Ahead of AB InBev and SABMiller this morning asking the UK takeover panel for another week to conclude the £68bn mega-deal, The Daily Mail reported that the two businesses were last night “locked in talks” to hammer out details before today’s 5pm deadline. The takeover panel had already given the brewers an extra week to agree terms. “While talks have progressed the scale of details being discussed means an agreement is taking longer than first expected and a decision over whether to request a further seven-day extension will go to the wire,” The Mail said.
The Financial Times reports that North American brewer Molson Coors is nearing a conditional agreement to buy SABMiller’s majority stake in their US joint venture. The move is seen as critical to AB InBev securing the takeover of SAB. The deal for SAB’s 58% stake in the MillerCoors joint venture is expected to fetch between $10bn and $13.5bn, according to analysts.
“AB Foods loses its sweet spot as sugar price woes worsen,” is how The Times reports the full-year results of Associated British Foods. “The conglomerate behind the Primark fashion chain reported a pre-tax profit of £717 million in the year to September 12, a fall of 30 per cent compared with the year before,” the paper added.
The FT concentrates on Primark’s US plans. It writes that the budget retailer will accelerate the pace of new store openings this year following its US debut in Boston in September. It comes despite ABF reporting a 30% fall in annual pre-tax profits. The paper quotes CEO George Weston as saying: “The prices [of Primark] have amazed people [in the US] and it’s trading well. But it’s only one store and it has only been trading for eight weeks, which is why we did not comment on it [in our results].”

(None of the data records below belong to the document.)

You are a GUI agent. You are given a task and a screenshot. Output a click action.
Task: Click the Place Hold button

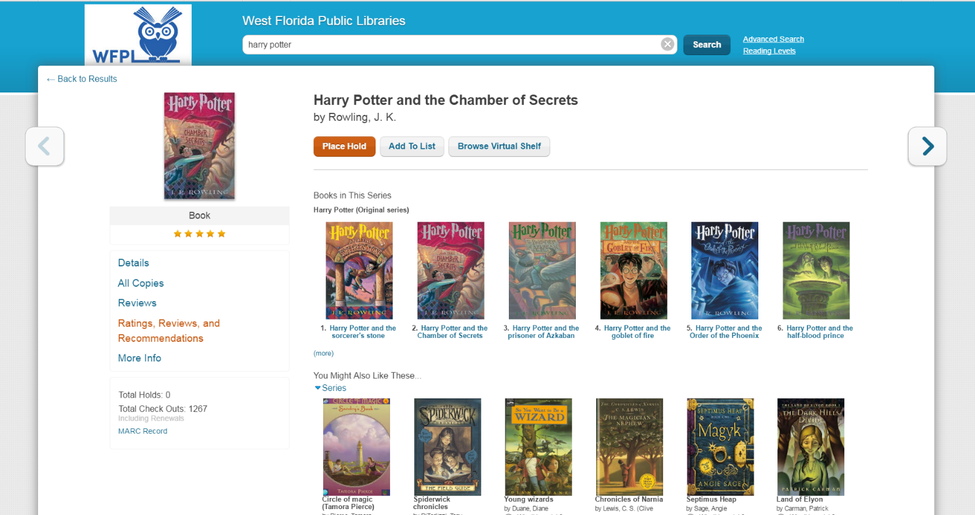click(345, 146)
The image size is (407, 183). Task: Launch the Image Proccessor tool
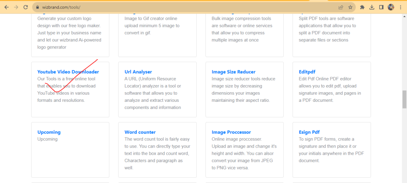click(x=231, y=132)

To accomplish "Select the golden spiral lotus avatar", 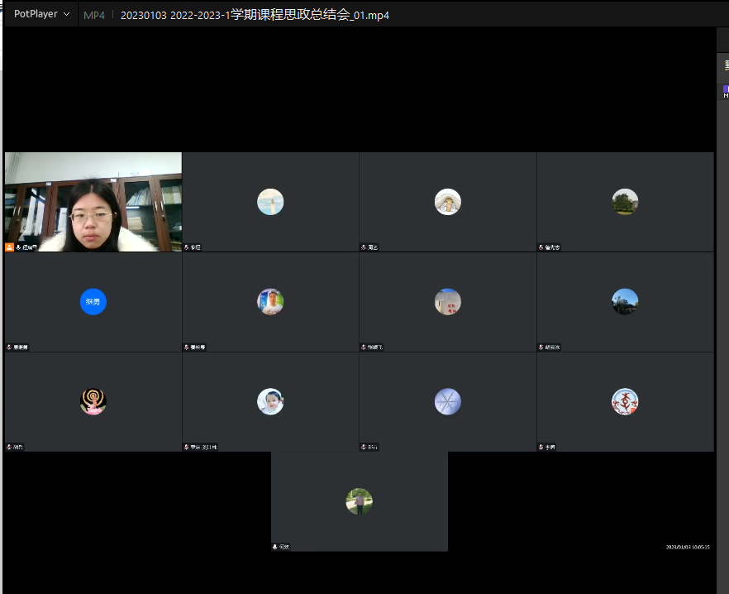I will pyautogui.click(x=93, y=402).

The Guardian features a story about Tesco seeking a new deal with dairy farmers after the summer protests which saw cows being led around supermarkets and trolley dashes clearing stores of milk. “The retailer has written to farmers outlining terms that include reviewing the price it pays every three months rather than every six and ranking suppliers based on their performance, with the worst potentially losing their deals,” the paper said.

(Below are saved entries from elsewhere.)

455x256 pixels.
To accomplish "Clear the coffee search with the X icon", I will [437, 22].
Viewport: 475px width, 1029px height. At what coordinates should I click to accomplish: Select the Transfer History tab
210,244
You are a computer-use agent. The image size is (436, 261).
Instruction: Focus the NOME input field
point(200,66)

The Telegraph reports on news that Imperial Tobacco CEO Alison Cooper has played down mounting speculation the company will be broken up. Shares in the FTSE 100 business hit record levels last month following rumours that rivals British American Tobacco, Japan Tobacco and Philip Morris International were eyeing up bids. Imperial Tobacco yesterday posted higher profits for the year following strong performance from its growth brands.